We are becoming acquainted (and customers) with church artists and artisans
Pleurisy. It is great to have our health back. I had a scare for about a half hour with some chest pain that was sharp and suspiciously located close to the heart. Dr. Stewart came over and diagnosed the problem as pleurisy. He prescribed Ibuprofin and sure enough the pain subsided. The symptoms are quite distinct from a heart attack but I didn't know that.
Elder (Dr.) Calvin and Sister Anne Stewart from Lethbridge, Alberta, Canada with Sister Clark
That immediate reassurance was priceless. Dr. Stewart performs a valuabe service for all the missionaries (and members) in Mongolia and we have been some of the main recipients.

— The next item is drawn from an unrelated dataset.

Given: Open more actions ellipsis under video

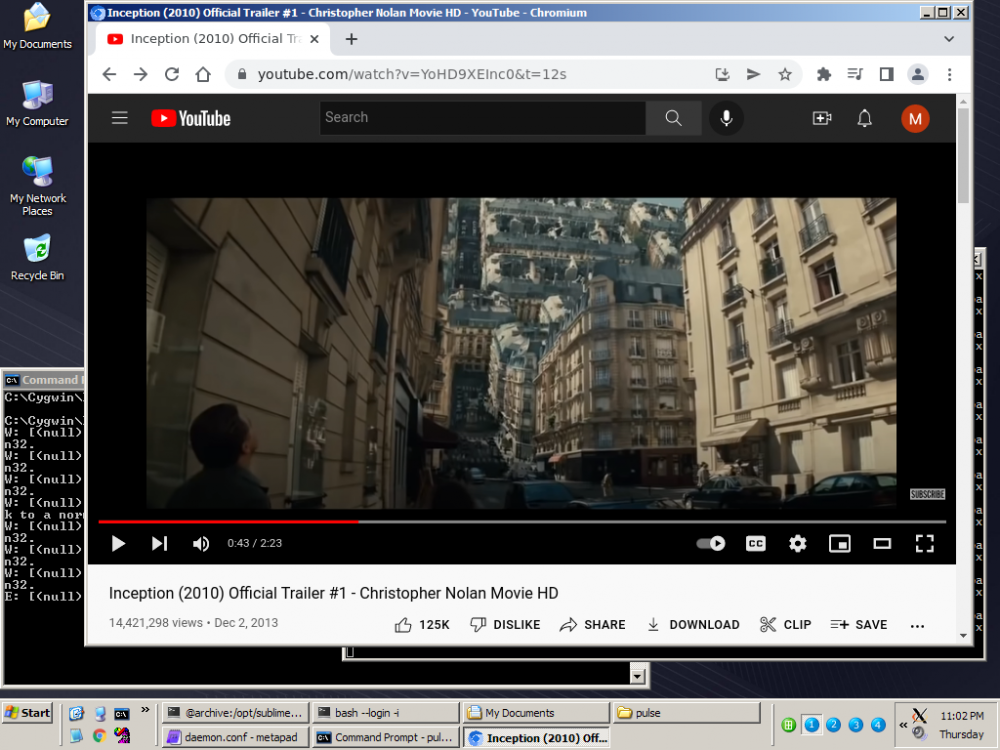Looking at the screenshot, I should click(x=917, y=625).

Marriage workshop. We had our 3rd marriage workshop. It was a big success. The room was filled with mostly eager, smiling young couples soaking in all the information they can. We look into their eyes and see love and concern for each other. The future of the church in Mongolia is bright with promise. What an enthusiastic audience!

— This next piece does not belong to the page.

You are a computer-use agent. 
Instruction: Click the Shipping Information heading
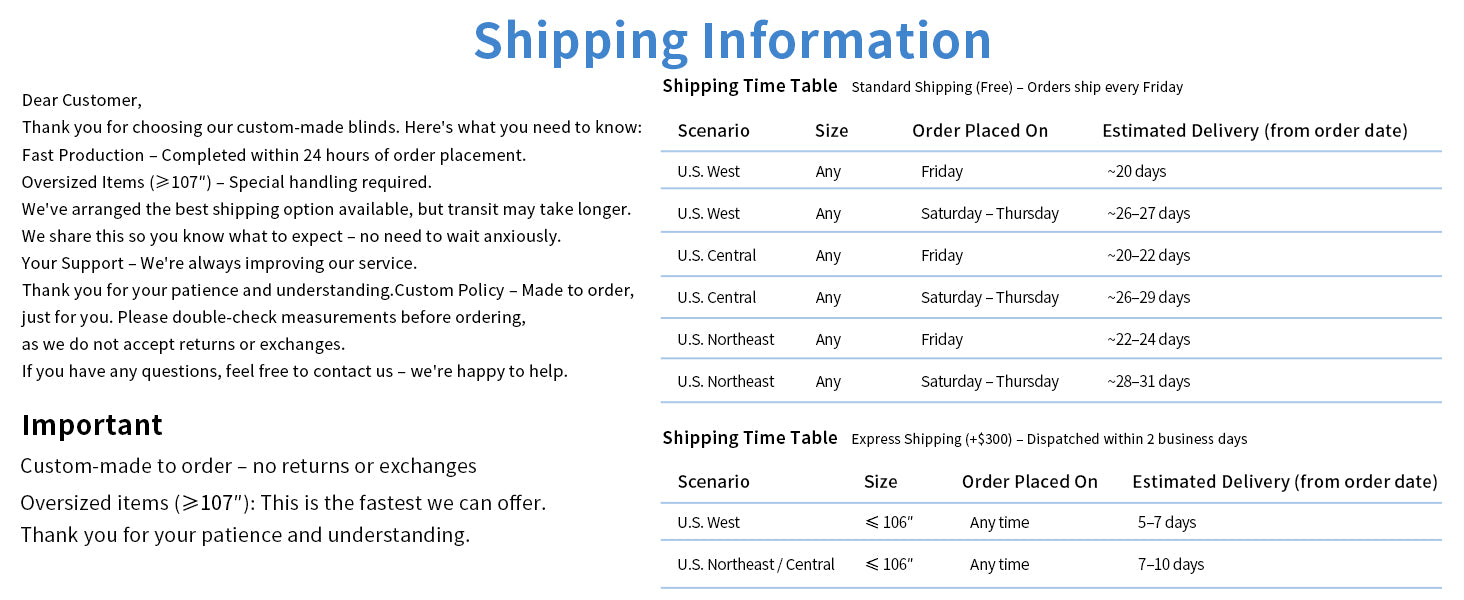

Teaching relationship skills in another language - not easy but it is working
The marriage information we are presenting is translated into Mongolian and goes out to all the priesthood leaders in Mongolia plus it is posted on the popular Mongolian LDS Church Facebook page.

We are working on listening skills, softened communication by the speaker, conflict resolution and negotiation. The next workshop is on March 23rd.

There have already been a few spinoffs as one participant presented our ideas to his supervisor at a mining company and they are instituting a training program based on the principles we are teaching. This kind of human relationship information is new to Mongolia. The Russians didn’t promote or teach anything like this.
"Kick az" advice for all our granddaughters growing into young women
The Mongolian people, whether it is in the workplace or in the church, are quick on the uptake, soak in new knowledge and are quick to apply principles in new and innovative ways. I’ve haven’t seen American audiences so receptive, so open and enthusiastic.
For example, one of our English class students was so taken by how he could connect with other relatives by tracing his family history that he was already thinking of designing his own software. We reminded him that that “wheel” had already been invented. It is easy to see our value here in Mongolia when the a little bit of knowledge we share is grasped with so much enthusiasm.

Winter is almost over


  1. We follow your blog"religiously" . This is Elder Odd's Mom. We spoke with him last night while his group was enroute. He is fired up and prepared to serve. Take care of my boy!

  2. The people sound prepared for your message there. Enjoy the upcoming spring. See you in a month!

  3. Hey Farmers,

    You were referenced at Stake Conference. We appreciate your blog dedication. We also hope that Elder Odd's mom has also discovered Elder Neuberger's blog since we're kind of partial to that one. We are finalizing our Mongolia travel plans and getting pretty excited.